It is with profound horror and sorrow that we have witnessed the continued actions of the Trump administration towards migrants, persecuting and terrorizing hardworking women, men and children, not criminals but people who came to the country to create a better life.
Most disturbing has been the imprisonment without due process and in many cases without access to legal counsel. Due process is guaranteed to all persons in the U.S. Constitution, regardless of immigration status.
Last week, President Trump and several government officials visited a newly built detention center in the Florida Everglades, the so-called Alligator Alcatraz, a remote location with little protection from the harsh elements. The creation of this facility furthers the descent into deliberate cruelty, and the president himself visited the site, smiling and joking about the dangers of alligators as guards, a despicable disregard for human dignity.
We reject this dehumanizing attitude towards the detained under the thinly-veiled guise of law and order, which, like other steps in recent months, creates a permission structure to ramp up the unbridled cruelty and the militarization of our communities. The funding bill that President Trump signed into law last week will provide billions to supercharge a mass detention and deportation campaign.

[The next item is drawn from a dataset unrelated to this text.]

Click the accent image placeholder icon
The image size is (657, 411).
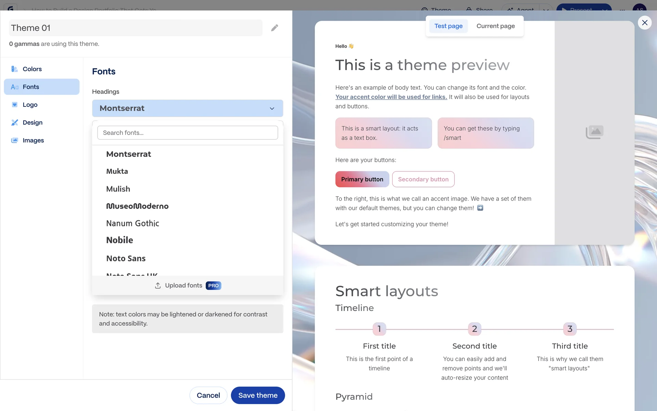pos(594,132)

Many are being deported to third countries, among them nations with ongoing violence and human rights violations, where they have no access to legal counsel and no path for release.
Scripture tells us to love one another, to welcome the stranger, to help the least among us. The Sisters of Mercy and many other women religious who first came to this country to minister to immigrant families, are seeing up close the harms caused by the cruel policies.
These actions by the Trump administration make a mockery of the Gospel.
Rather than tearing families apart, traumatizing children and caging immigrants, officials should be pursuing real policy solutions such as creating a legalization program for immigrants who have lived in this country for years and contributed their hard work to our economy, as well as creating avenues to uphold the fundamental right to seek asylum, refuge and humanitarian protection.